Whole Strategy: Step 1: see that $f^{\prime }$ is a continuous injection; Step 2: see that the codomain restriction of $f^{\prime }$, $f^{″}:T_1\to f^{\prime }(T_1)$, is a homeomorphism.

Step 1:

$f^{\prime }$ is injective, because $f$ is so.

$f^{\prime }$ is continuous, by the proposition that any expansion of any continuous map on the codomain is continuous.

Step 2:

Let us denote the codomain restriction of $f^{\prime }$ as $f^{″}:T_1\to f^{\prime }(T_1)$.

$f^{″}$ is continuous, by the proposition that any restriction of any continuous map on the domain and the codomain is continuous.

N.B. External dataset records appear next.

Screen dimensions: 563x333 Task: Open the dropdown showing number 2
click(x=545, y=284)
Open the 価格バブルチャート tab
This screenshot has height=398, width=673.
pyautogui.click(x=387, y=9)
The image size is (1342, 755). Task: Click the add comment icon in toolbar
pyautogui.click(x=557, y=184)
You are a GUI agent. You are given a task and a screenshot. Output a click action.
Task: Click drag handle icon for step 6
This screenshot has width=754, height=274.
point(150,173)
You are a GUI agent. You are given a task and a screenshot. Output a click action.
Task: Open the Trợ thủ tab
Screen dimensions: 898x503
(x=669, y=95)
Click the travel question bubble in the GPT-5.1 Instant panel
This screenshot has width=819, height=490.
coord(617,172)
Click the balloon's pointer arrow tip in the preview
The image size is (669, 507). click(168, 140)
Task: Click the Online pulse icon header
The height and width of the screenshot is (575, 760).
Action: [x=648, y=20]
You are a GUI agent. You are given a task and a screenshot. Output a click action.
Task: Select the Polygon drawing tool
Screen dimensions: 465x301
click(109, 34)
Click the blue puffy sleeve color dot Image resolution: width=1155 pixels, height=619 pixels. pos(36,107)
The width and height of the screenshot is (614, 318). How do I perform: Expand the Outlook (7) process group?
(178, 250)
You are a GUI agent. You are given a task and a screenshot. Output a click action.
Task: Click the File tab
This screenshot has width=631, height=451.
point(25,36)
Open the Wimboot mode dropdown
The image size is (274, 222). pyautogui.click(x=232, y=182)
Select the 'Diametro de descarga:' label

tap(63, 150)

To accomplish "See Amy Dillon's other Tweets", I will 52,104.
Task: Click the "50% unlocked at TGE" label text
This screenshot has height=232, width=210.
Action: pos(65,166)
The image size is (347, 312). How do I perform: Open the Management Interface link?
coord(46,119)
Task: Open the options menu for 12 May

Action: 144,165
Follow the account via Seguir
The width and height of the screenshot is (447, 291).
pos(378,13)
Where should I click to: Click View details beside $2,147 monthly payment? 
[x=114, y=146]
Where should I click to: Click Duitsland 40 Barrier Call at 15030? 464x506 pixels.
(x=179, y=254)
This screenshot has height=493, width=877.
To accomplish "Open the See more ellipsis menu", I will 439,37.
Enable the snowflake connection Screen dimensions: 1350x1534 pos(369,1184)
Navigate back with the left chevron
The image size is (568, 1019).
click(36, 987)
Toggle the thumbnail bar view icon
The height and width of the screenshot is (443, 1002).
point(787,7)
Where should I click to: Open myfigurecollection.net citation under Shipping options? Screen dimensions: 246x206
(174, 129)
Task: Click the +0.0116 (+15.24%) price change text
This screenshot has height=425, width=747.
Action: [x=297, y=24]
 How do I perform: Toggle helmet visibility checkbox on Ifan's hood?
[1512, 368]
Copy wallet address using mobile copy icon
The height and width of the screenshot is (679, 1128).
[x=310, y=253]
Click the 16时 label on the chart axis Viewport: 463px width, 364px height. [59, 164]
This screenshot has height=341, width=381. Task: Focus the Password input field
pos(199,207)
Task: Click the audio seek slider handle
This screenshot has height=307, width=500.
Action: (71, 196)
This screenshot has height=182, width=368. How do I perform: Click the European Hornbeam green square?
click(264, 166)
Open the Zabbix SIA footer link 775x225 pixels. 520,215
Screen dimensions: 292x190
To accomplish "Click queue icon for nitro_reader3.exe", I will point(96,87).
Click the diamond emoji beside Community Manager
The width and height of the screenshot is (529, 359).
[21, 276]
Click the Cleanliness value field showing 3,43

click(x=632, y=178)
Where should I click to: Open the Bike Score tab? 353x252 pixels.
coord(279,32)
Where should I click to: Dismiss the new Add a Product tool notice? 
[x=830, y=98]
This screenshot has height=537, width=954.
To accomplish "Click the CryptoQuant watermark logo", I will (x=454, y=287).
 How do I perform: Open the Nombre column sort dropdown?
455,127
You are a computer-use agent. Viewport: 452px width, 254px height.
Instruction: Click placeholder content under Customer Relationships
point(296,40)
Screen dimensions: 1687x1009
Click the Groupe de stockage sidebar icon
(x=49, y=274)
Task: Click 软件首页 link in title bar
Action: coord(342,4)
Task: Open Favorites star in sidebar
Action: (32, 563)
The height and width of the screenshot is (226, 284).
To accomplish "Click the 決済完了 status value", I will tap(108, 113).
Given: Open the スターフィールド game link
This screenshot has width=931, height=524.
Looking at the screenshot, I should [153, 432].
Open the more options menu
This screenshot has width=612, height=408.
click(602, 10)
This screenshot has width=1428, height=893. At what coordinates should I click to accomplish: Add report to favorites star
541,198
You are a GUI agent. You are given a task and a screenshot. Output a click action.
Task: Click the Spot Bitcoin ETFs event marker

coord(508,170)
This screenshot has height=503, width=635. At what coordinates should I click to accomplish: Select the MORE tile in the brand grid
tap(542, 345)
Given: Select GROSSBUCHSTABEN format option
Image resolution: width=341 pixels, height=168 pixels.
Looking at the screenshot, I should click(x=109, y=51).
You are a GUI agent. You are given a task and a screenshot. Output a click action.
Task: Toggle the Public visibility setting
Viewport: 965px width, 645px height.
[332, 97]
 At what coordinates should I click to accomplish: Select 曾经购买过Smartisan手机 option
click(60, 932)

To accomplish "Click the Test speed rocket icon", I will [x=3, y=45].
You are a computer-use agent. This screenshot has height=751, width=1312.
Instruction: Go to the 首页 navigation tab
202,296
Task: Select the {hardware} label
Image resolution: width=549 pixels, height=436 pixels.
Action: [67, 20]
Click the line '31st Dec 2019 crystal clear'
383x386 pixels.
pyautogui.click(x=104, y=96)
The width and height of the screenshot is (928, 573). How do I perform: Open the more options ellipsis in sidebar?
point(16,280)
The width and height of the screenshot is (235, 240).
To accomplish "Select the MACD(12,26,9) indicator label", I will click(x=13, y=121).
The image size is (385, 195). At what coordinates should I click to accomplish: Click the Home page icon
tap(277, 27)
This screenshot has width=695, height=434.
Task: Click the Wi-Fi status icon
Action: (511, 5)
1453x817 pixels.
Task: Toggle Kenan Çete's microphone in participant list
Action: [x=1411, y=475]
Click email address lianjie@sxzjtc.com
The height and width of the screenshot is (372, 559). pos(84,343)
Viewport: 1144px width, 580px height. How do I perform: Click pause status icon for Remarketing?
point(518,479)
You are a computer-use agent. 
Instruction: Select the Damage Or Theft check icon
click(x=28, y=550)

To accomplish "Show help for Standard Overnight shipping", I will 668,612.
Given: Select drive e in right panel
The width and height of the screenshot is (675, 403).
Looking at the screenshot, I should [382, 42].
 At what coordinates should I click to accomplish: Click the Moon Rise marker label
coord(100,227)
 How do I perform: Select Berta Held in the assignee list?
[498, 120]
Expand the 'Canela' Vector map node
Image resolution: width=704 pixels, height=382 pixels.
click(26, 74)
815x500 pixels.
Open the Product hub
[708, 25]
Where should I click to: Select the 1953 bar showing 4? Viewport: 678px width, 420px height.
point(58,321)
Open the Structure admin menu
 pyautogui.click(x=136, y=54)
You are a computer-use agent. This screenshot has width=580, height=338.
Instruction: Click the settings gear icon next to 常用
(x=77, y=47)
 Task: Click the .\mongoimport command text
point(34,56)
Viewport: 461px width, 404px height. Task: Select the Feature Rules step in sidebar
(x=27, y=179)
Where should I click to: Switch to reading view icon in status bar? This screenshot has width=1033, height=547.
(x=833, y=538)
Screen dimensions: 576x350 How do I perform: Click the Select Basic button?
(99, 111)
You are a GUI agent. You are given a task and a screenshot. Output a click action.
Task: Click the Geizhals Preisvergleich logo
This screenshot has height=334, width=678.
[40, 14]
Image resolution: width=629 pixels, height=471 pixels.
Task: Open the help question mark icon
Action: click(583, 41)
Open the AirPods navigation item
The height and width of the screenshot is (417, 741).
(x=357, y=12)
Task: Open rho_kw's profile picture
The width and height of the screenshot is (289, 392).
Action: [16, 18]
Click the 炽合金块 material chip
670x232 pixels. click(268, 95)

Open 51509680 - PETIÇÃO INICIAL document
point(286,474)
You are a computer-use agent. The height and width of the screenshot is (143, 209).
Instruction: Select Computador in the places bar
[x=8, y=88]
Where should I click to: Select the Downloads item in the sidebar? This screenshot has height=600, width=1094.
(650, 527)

As $f^{″}$ is bijective, there is the inverse, $f^{″-1}:f^{\prime }(T_1)\to T_1$. Is $f^{″-1}$ continuous?

Set-wise, $f^{\prime }(T_1)=f(T_1)$. $f^{\prime }(T_1)$ as the subspace of $S$ is the subspace of $T_2^{\prime }$, by the proposition that in any nest of topological subspaces, the openness of any subset on any subspace does not depend on the superspace of which the subspace is regarded to be a subspace. $f^{\prime }(T_1)$ as the subspace of $T_2^{\prime }$ is the subspace of $T_2$, by the proposition that in any nest of topological subspaces, the openness of any subset on any subspace does not depend on the superspace of which the subspace is regarded to be a subspace. That means that $f^{″-1}:f^{\prime }(T_1)\to T_1$ is nothing but the inverse for the original $f$, which is continuous, because $f$ is a continuous embedding.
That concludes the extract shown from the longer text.